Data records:
--- START ---
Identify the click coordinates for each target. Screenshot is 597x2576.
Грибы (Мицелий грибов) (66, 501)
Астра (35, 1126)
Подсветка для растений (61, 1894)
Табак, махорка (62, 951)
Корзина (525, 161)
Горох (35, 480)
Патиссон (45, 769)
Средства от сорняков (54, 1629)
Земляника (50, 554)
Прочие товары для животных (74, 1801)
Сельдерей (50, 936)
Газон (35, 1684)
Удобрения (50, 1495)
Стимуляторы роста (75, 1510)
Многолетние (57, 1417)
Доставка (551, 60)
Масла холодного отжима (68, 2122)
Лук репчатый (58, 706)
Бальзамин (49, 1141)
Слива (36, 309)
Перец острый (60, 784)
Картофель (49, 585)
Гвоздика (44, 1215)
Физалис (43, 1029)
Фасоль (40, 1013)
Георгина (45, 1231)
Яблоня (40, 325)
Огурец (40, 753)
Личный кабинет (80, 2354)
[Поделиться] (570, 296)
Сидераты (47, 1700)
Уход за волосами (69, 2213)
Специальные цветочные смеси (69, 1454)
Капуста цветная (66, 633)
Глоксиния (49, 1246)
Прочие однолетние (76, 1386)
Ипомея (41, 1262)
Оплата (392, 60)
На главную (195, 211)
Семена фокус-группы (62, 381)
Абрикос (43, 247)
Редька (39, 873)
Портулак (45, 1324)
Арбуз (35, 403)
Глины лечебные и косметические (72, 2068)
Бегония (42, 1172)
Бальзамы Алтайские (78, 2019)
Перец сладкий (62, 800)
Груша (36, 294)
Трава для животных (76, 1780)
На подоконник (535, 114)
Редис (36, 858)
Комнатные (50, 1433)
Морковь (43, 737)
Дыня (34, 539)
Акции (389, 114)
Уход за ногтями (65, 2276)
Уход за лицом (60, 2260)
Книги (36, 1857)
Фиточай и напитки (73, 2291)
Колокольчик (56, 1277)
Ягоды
--- END ---
§ **Task directions**
Repeat verbatim the opening run of entries, ending with the line that contains "Доставка (551, 60)".

§ **Solution for this problem**
Identify the click coordinates for each target. Screenshot is 597x2576.
Грибы (Мицелий грибов) (66, 501)
Астра (35, 1126)
Подсветка для растений (61, 1894)
Табак, махорка (62, 951)
Корзина (525, 161)
Горох (35, 480)
Патиссон (45, 769)
Средства от сорняков (54, 1629)
Земляника (50, 554)
Прочие товары для животных (74, 1801)
Сельдерей (50, 936)
Газон (35, 1684)
Удобрения (50, 1495)
Стимуляторы роста (75, 1510)
Многолетние (57, 1417)
Доставка (551, 60)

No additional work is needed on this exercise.